Cosenza is the capital of the province of the same name in the region of Calabria in southern Italy.
Cosenza travel guide
Tourist information: Piazza XI settembre, 87100 Cosenza. Phone: +39 328 175442. Opening times: From 10:00 till 20:00; Sundays from 10:00 till 13:00 and from 16:00 till 20:00; Mondays from 10:00 till 17:00.
Town hall: Piazza dei Bruzi, 1. Phone: +39 0984 8131.
Public transport: Cosenza has its own railway station.
Tourist attractions Cosenza
The most interesting part of the city is Cosenza Vecchia, characterized by its winding alleys and impressive mansions. The old town is divided from the more modern part of the city by the river Crati.
The main attractions of the Cathedral of Cosenza are the Madonna del Pilerio Chapel and the tomb of Isabella of Aragon. The cathedral dates back to the 10th century. it is situated on the Piazza Grande (also known as Piazza Duomo).
The Swabian Castle was constructed in the 13th century, by Frederick II.
The Piazza XV Marzo is the central square, and is lined by important buildings, including the Palazzo del Governo. The Telesio Monument occupies central position.
The highlight of the Palazzo Parrasio is the Museo Diocesano.
The main street is the Corso Telesio.
A brief history of Cosenza
The original settlement of Cosentia may have been a metropolis of an Italic tribe called Bruttians, who used to live in the part of Italy that more or less corresponds to present day Calabria.

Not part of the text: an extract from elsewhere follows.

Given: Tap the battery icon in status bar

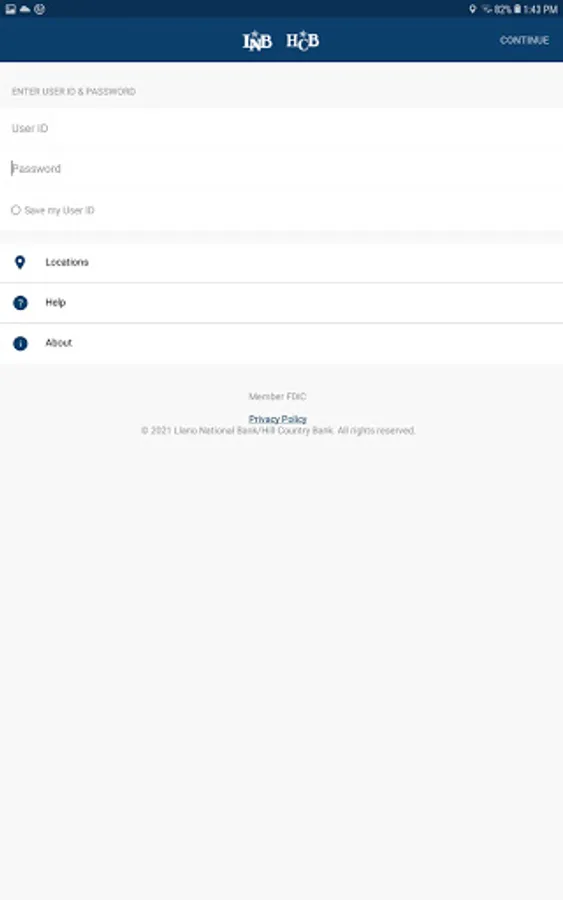Looking at the screenshot, I should tap(517, 9).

It was part of Magna Graecia, before becoming an important city under Rome.
In subsequent centuries, the city remained an important economic, as well as cultural and religious center in the area.
The town was destroyed during disputes between the Saracens and the Lombards. Rebuilt in 988, it was again destroyed, which led the population to escape and create small hamlets in the surrounding area.

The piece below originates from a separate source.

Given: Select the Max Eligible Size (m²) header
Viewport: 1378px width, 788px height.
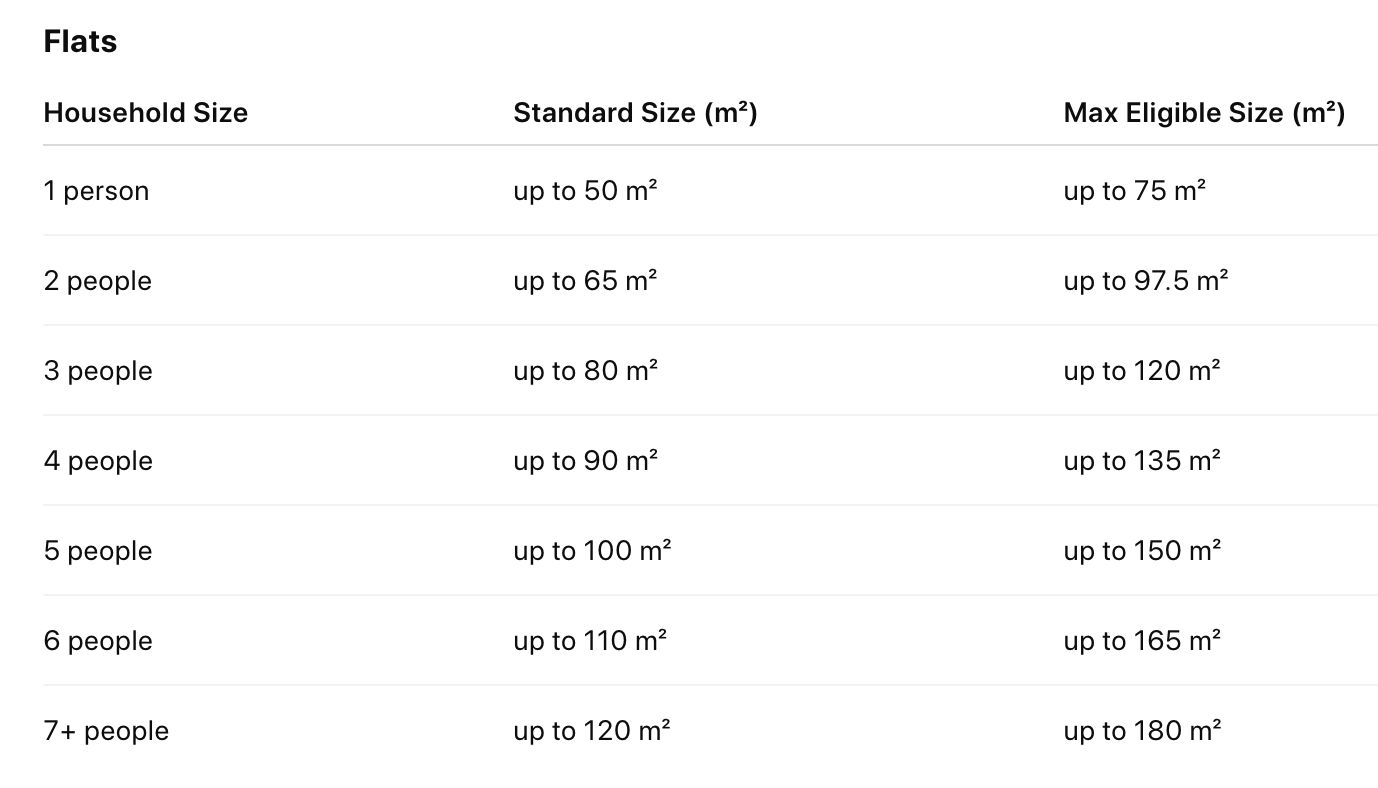Looking at the screenshot, I should 1204,113.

Under the Lombards, Calabria became a feud. A rebellion against Roger Guiscard was suppressed after a long siege.
The next rulers, the Hohenstaufen Emperor Frederick II encouraged construction works and the town flourished.
Cosenza rebelled when the House of Anjou dominated the area.
In the 16th century, when the House of Aragon ruled in the area, Cosenza was the capital of what was then Calabria Citeriore (or Calabria Latina). This was the northern part of the region, the southern part being called Ulteriore or Greca. The Accademia Cosentina was founded in those days, and the city became a cultural hub.
The next rulers were the Austrians (1707), who were followed by the Bourbons.
In the early 19th century, Cosenza rebelled against the French troops. The Carbonari, as the rebels were known, were extremely present in the area.
Uprisings in the first half of the 19th century were harbingers for the Risorgimento. In 1860 Cosenza became part of the newly founded Kingdom of Italy.
Liek Rome, Cosenza is built on seven hills.